INPUT RECORDS:

◇ ◇ ◇ ◇ ◇ ◇ ◇

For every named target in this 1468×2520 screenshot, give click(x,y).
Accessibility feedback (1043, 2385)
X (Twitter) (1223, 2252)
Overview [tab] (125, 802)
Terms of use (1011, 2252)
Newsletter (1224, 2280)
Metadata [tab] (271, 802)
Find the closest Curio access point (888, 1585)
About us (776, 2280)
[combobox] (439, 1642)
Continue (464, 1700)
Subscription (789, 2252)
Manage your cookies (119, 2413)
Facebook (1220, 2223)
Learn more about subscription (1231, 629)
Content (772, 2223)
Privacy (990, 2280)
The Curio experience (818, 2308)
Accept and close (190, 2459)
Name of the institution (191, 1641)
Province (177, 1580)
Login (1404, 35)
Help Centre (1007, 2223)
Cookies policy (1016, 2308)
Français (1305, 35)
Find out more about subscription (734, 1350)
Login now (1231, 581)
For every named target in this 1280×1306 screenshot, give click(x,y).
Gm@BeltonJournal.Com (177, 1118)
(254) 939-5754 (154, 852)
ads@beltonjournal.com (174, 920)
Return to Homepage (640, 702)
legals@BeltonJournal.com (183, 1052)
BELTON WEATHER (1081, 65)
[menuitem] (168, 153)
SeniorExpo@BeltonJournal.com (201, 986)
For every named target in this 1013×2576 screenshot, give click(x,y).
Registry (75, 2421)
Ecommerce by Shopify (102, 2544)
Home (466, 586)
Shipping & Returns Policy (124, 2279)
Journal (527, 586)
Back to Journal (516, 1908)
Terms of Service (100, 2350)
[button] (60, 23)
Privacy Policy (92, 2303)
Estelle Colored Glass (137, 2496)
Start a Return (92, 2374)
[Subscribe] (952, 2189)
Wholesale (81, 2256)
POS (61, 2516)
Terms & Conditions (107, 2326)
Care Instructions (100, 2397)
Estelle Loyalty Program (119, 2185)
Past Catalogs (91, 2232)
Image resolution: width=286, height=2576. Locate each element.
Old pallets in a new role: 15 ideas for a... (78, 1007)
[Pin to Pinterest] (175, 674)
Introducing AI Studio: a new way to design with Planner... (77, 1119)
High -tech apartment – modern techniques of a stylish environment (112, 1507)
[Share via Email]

◇ ◇ ◇ ◇ ◇ ◇ ◇

EXERCISE REQUIREMENTS:
Transcribe exactly, and only, the lines that extend from the one containing "Past Catalogs (91, 2232)" to the end of the records above, inclusive of both.

TASK ANSWER:
Past Catalogs (91, 2232)
Image resolution: width=286, height=2576. Locate each element.
Old pallets in a new role: 15 ideas for a... (78, 1007)
[Pin to Pinterest] (175, 674)
Introducing AI Studio: a new way to design with Planner... (77, 1119)
High -tech apartment – modern techniques of a stylish environment (112, 1507)
[Share via Email]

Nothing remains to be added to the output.